O futuro Já Era, Sybille Berg, na CTA
Ainda nos será possível pôr a alegria em cena? A resposta depende de nós
Que futuro têm os jovens numa Europa neoliberal, desindustrializada e a viver nos subúrbios das grandes cidades, criados em agregados familiares desestruturados, com pais separados, de emigrantes sobrevivendo de trabalhos subalternos e mal remunerados, ou espreitando uma oportunidade pelos labirínticos percursos da prostituição?
Rui Carlos Mateus
Que horizontes seguros, fraternos, estruturados lhes serão possíveis? Que escola pública prepara os jovens deserdados para os grandes embates com uma sociedade que já não esconde as chocantes desigualdades, que se alimenta da violência, da ignorância e da pobreza de grandes camadas da população, para perpectuar a exploração? O que oferece hoje esta Europa, corroída pela ganância dos interesses que o neoliberalismo criou, às margens que gerou na ânsia rapace do poder ungido no dinheiro, para além da fome e da miséria que inculcou, como abjecta marca do seu domínio, no corpo social dos povos que a constituem? Essa deriva suicidária, até onde poderá ir?

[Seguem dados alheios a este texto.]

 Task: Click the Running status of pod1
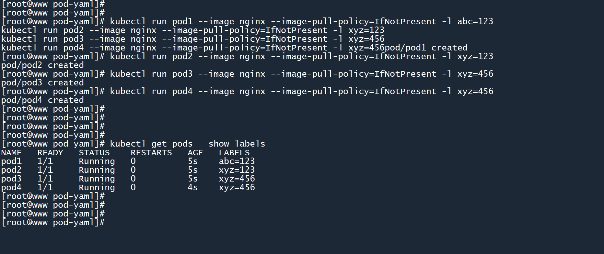[97, 161]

O desvairado domínio do liberalismo, incensado por jovens tecnocratas bem-nascidos, gerará, se os deixarmos aprofundar as suas ambições totalitárias, um imenso exército de pobres, de excluídos e de jovens tristes e sem futuro, controlados por uma poderosa e inteligente máquina cibernética, securitária, de controlo e domínio sobre os explorados, os seus imaginários e o seu direito à justiça e à revolta. O neoliberalismo gerará, se não for travado, uma sociedade de autómatos, de obedientes, marginais de uma sociedade de elites, aos quais será introduzido, no braço, diz-nos a autora da peça O Futuro Já Era, um chip, ou seja, um circuito integrado que os submeterá. Eis o Admirável Mundo Novo, essa distopia que Aldous Huxley criou em 1932 e que parece agora, nesta peça e nas páginas do romance GMM – Brainfuck em que o futuro já era, se baseia, ambos de Sibylle Berg, querer tornar-se realidade numa sociedade que deixou de sonhar os dias largos e justos da utopia possível, tais os medos que enformam as massas num mundo digitalmente controlado? Que espaço nos resta para a rebeldia, para uma nova Epígrafe à arte de furtar, como a de Jorge de Sena?
As personagens desta peça de Sibylle Berg, uma escritora suíça, de língua alemã, que se tem revelado uma dramaturga de primeiro plano na cultura teatral europeia, investindo na denúncia dos graves problemas sociais e políticos da sociedade capitalista, assenta no percurso de quatro jovens da geração da «revolução digital», e da sua incapacidade, por motivos diversos (familiares, económicos, culturais), de se integrar numa sociedade de consumo dominada pelas «redes sociais», pelos imaginários da Netflix, pela IA, que os marginaliza, coartando-lhes a capacidade crítica, dedutiva e reflexiva, ao mesmo tempo que os vai controlando com os mecanismos de cerco que o fascismo neoliberal emergente (a frase é da autora), vai criando para os vigiar, fornecendo-lhes em troca as migalhas que sobram dos grandes banquetes dos poderosos. Esse poder que se compraz na criação de uma corte de massas anódinas e ignorantes: fáceis de dominar, portanto.
Peter Kleinert, encenador alemão, já conhecido do público que frequenta os espectáculos da CTA, onde encenou textos de Brecht e Shakespeare, dirige com rigor e desenvoltura este texto distópico, na esteira de Huxley e do 1984 de Orwell, mas careando elementos contemporâneos numa inquietante visão da realidade que já hoje, de forma subtil, intuímos (as grandes ditaduras começam por morder como se fossem beijos), que Kleinert constrói e desenvolve num cenário criado por Céline Demars.
Quatro jovens actores passeiam-se pelo palco como território conquistado, chão que lhes pertence, denunciando já grandes capacidades técnicas e criativas, no domínio do corpo e da voz: Cecília Borges, Inês Saramago, Diana Linguiça, Jacinta Correia. A Erica Rodrigues e Diogo Bach cabe a tarefa mais ingrata: a de se transformarem ao longo da peça em vários bonecos/personagens, fazendo-o com rigor e sentido crítico.
A música, que percorre todo o texto e o comenta de forma interventiva (como Brecht faz), transmite-nos a revolta, o apaziguamento e o lirismo. Chullage, inspirado na batida do grime britânico, dá-nos momentos marcantes desta sonoridade, desta música de revolta, saída do surro, dos bas-fonds londrinos, de uma nova cultura pop e aqui recriada com vigor por um músico que domina perfeitamente o género.
Ainda nos será possível pôr a alegria em cena? A resposta depende de nós.